▶ _Description of the task_
Return the data exactly, apart from leaving out the pictures.

(Extracted records)
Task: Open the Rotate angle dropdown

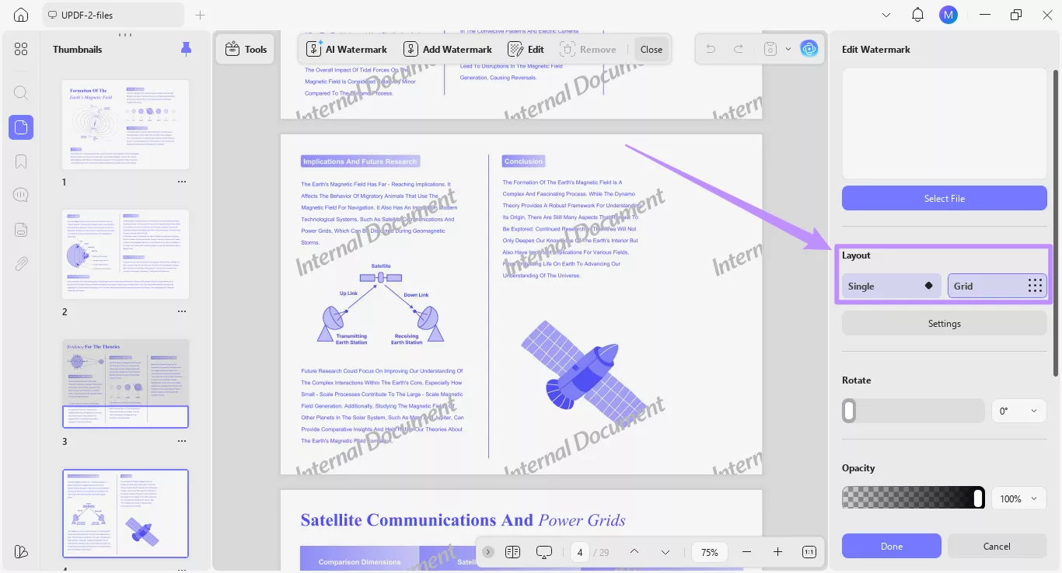Action: pyautogui.click(x=1018, y=410)
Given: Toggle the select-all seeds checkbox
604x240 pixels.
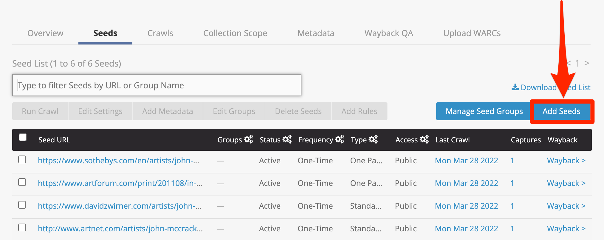Looking at the screenshot, I should point(23,137).
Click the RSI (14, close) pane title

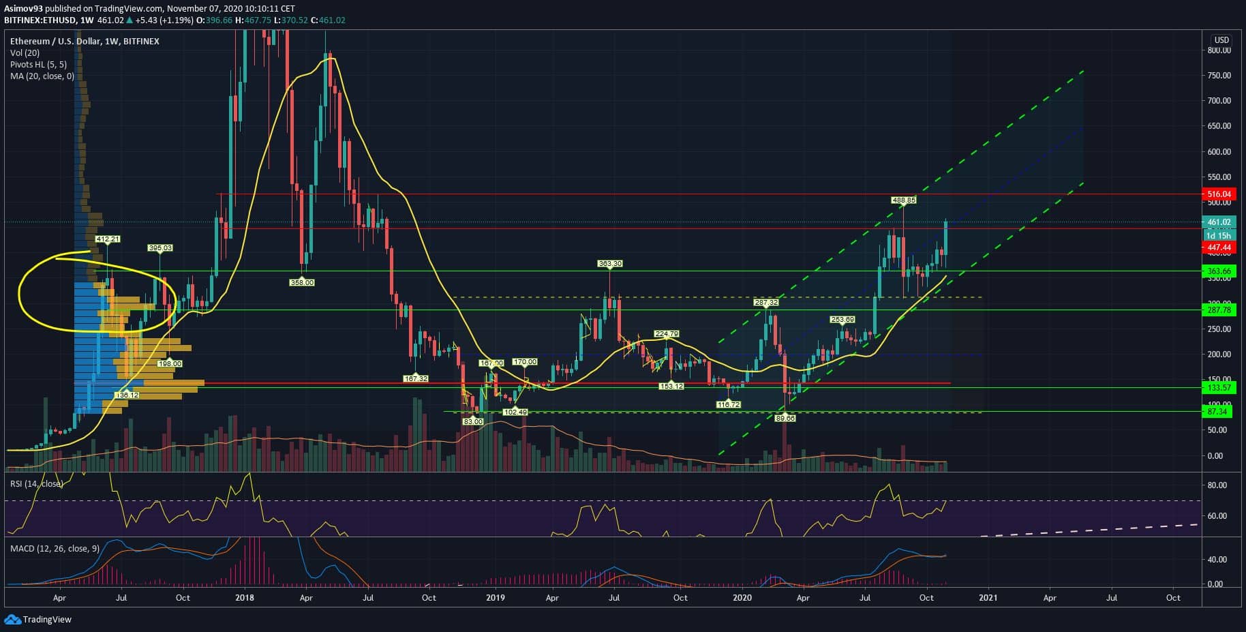(x=36, y=483)
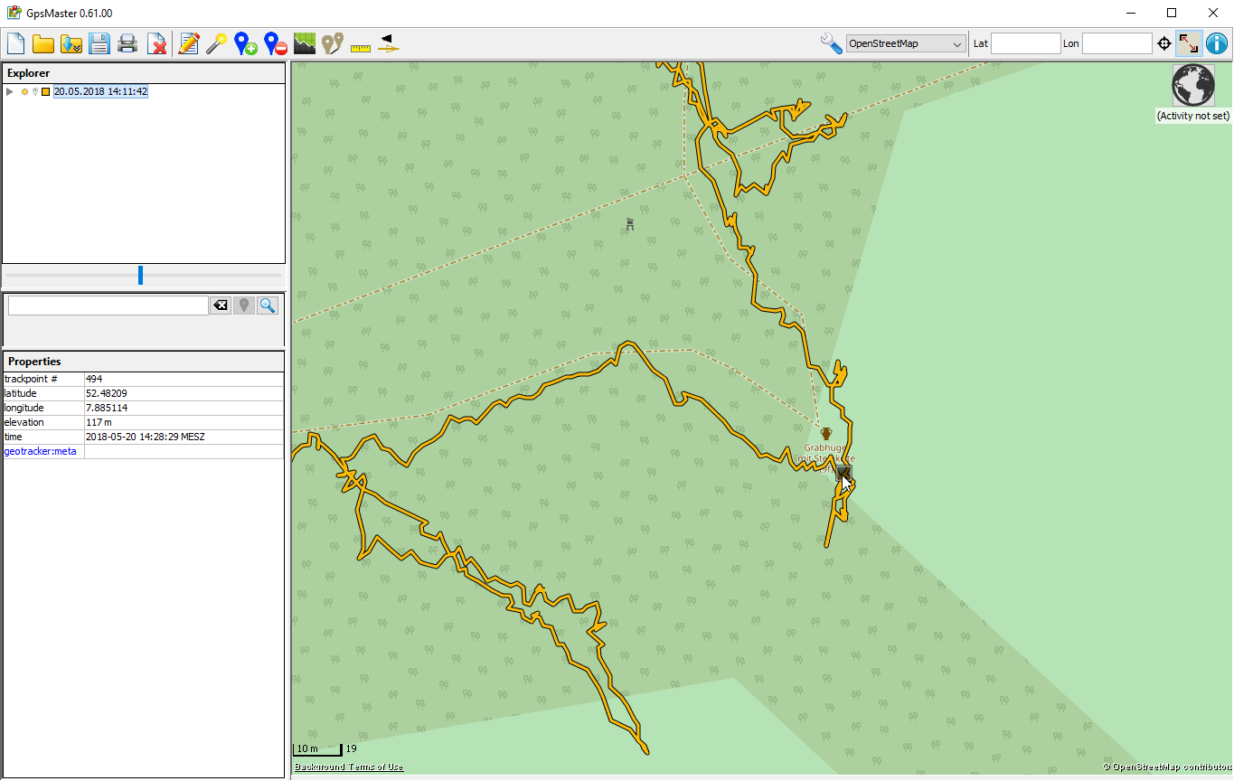The height and width of the screenshot is (781, 1234).
Task: Select the Remove waypoint pin tool
Action: [275, 43]
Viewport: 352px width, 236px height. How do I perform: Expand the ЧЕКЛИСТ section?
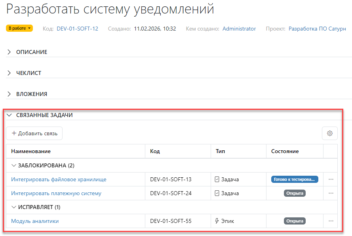point(9,73)
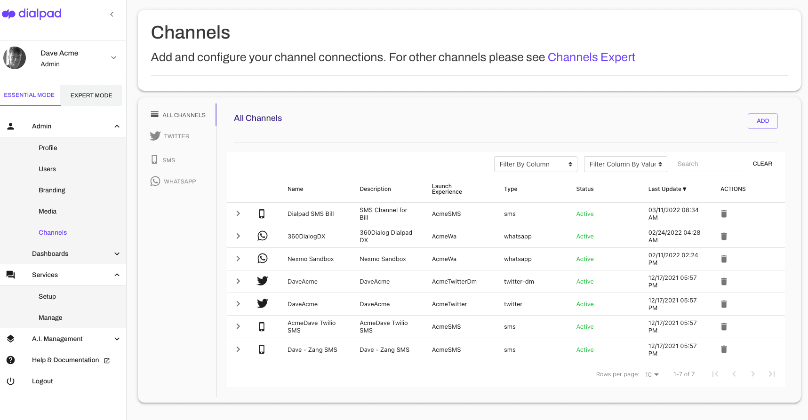
Task: Expand the Dialpad SMS Bill row
Action: [238, 214]
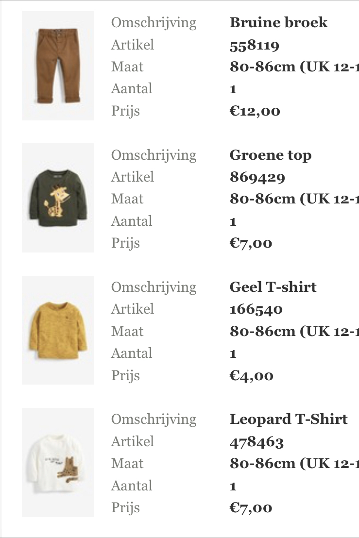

▶ _Answer to the problem_
Task: Open the Rotate angle dropdown

Action: pyautogui.click(x=1018, y=410)
Given: Toggle the select-all seeds checkbox
604x240 pixels.
Looking at the screenshot, I should point(23,137).
Click the RSI (14, close) pane title

(x=36, y=483)
The height and width of the screenshot is (781, 1234).
Task: Select the Remove waypoint pin tool
Action: [275, 43]
Viewport: 352px width, 236px height. How do I perform: Expand the ЧЕКЛИСТ section?
point(9,73)
Task: Expand the Dialpad SMS Bill row
Action: [238, 214]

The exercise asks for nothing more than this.